**YOUR TASK:** Output every entry below exactly, without its pictures.
=== Begin Enclosure ===
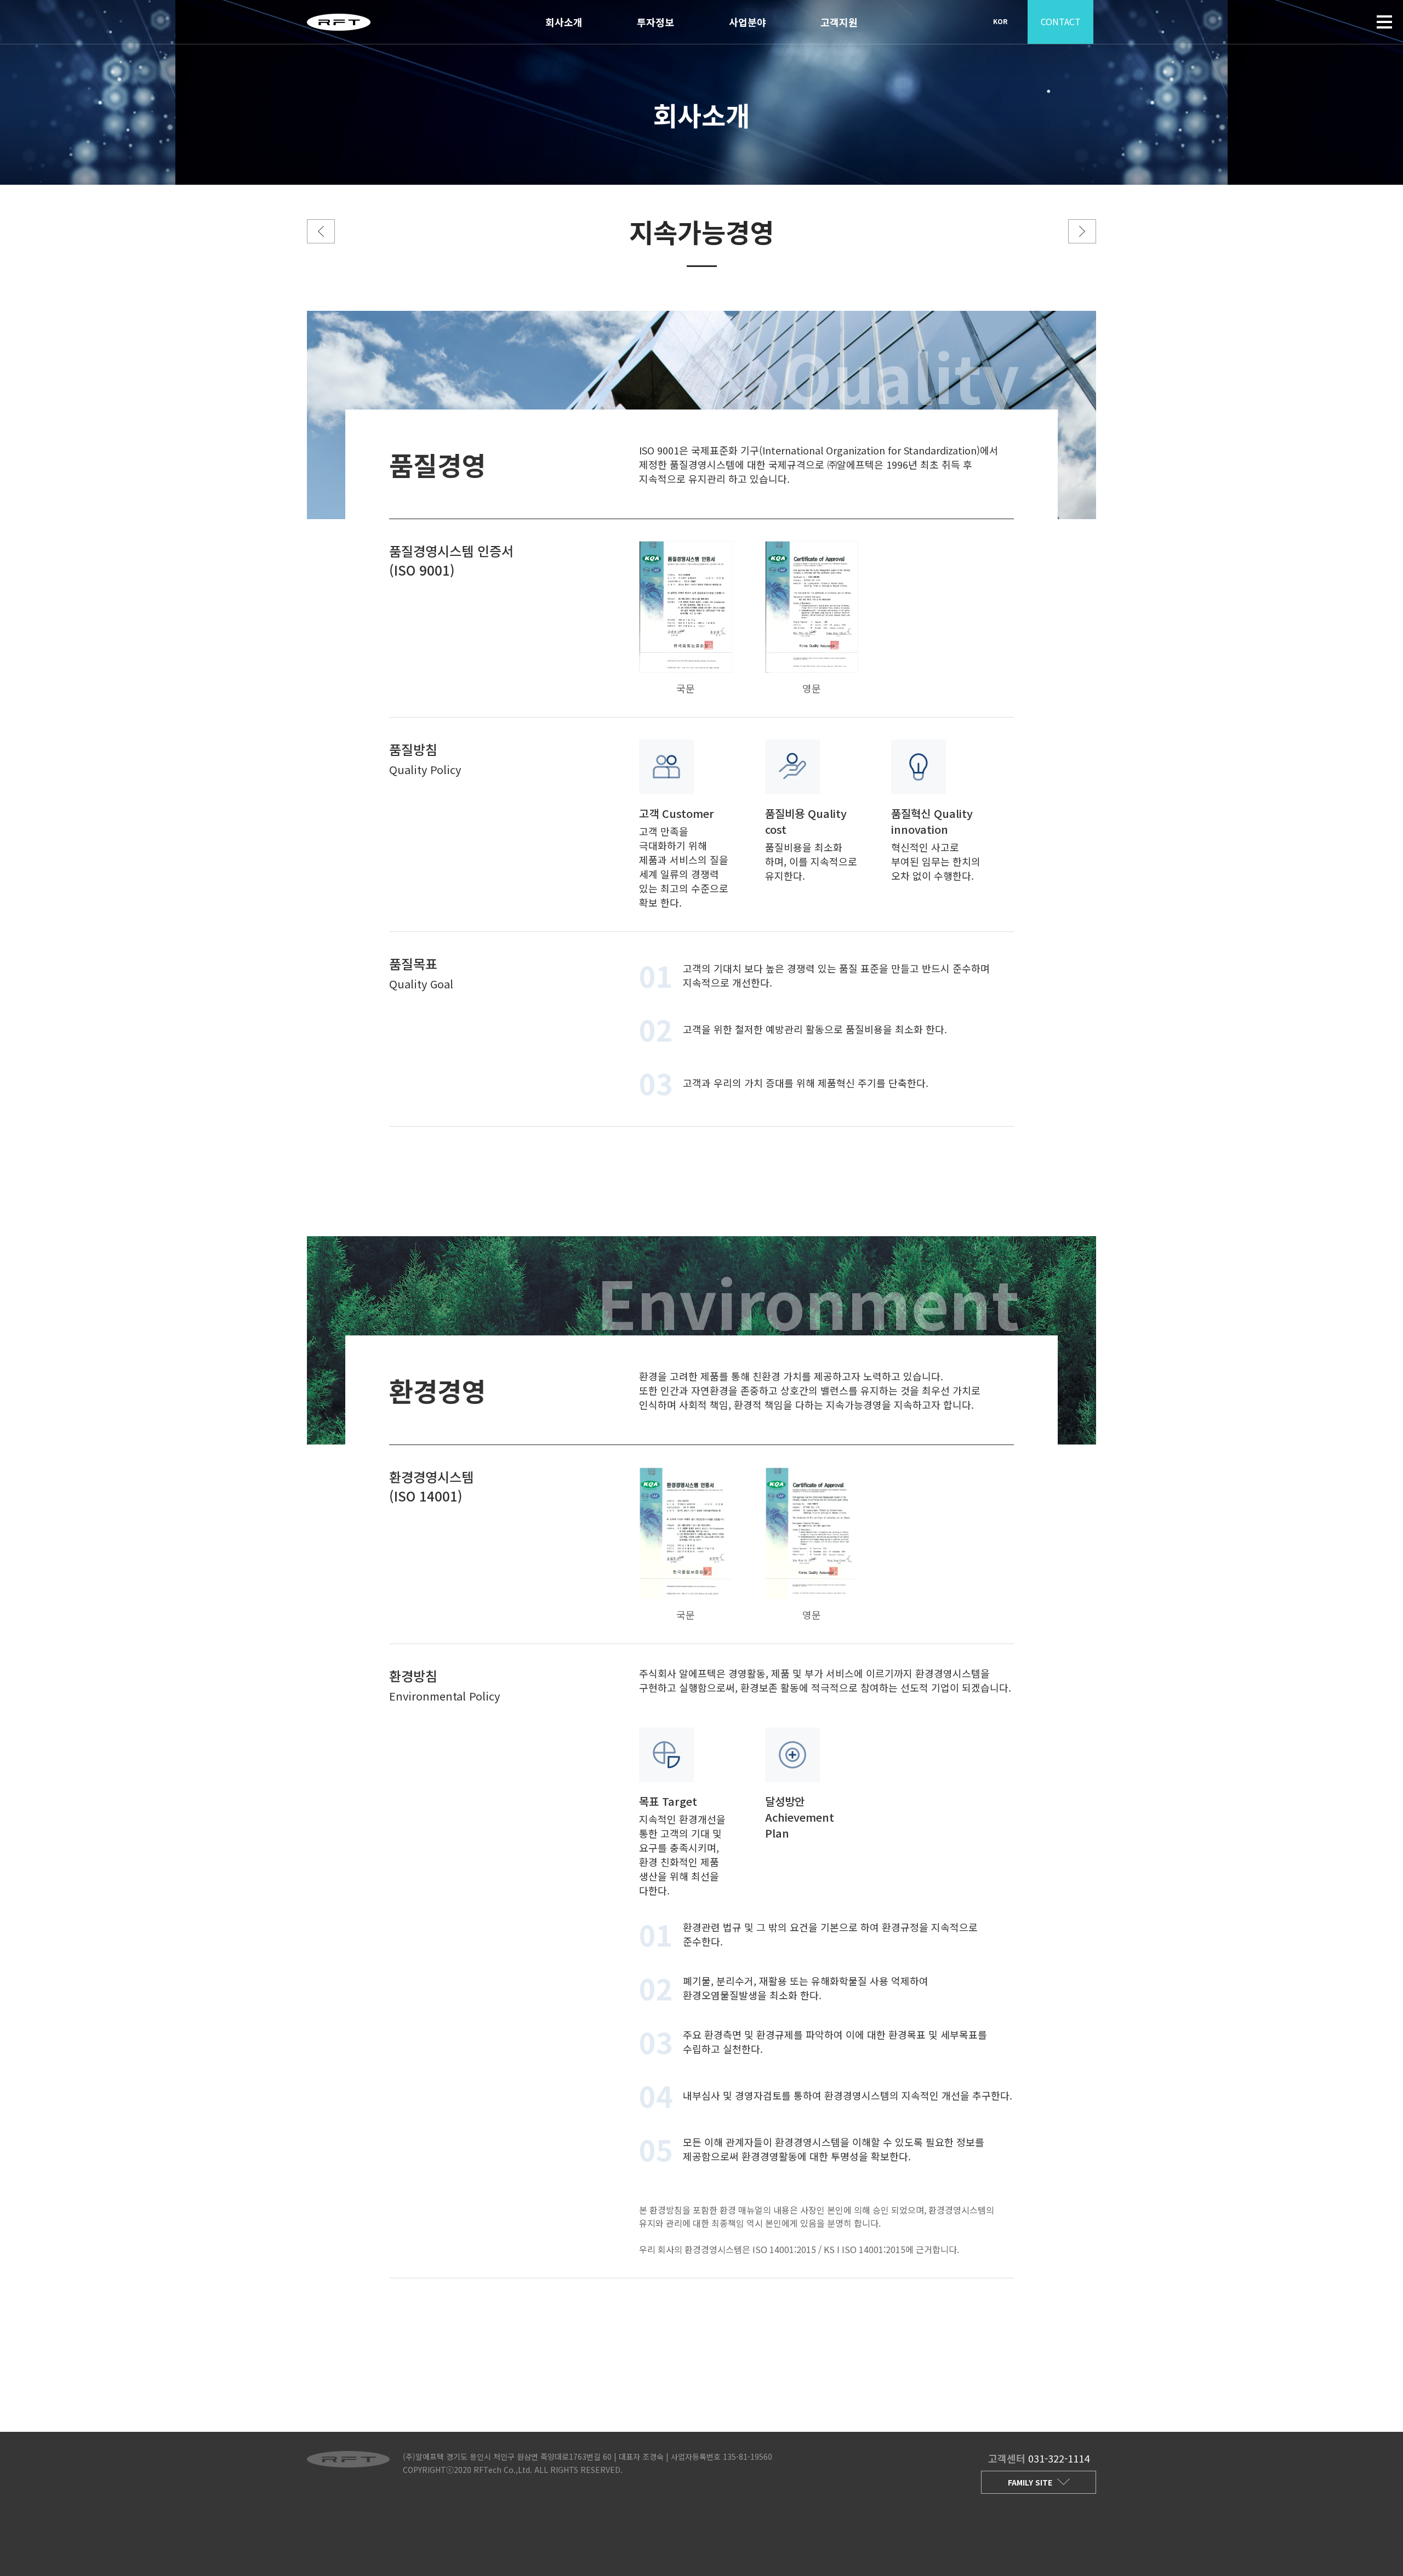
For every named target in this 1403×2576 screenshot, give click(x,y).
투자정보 (655, 22)
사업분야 (747, 22)
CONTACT (1061, 21)
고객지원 (839, 22)
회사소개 (564, 22)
=== End Enclosure ===
**ANSWER:**
For every named target in this 1403×2576 screenshot, give click(x,y).
투자정보 (655, 22)
사업분야 (747, 22)
CONTACT (1061, 21)
고객지원 (839, 22)
회사소개 (564, 22)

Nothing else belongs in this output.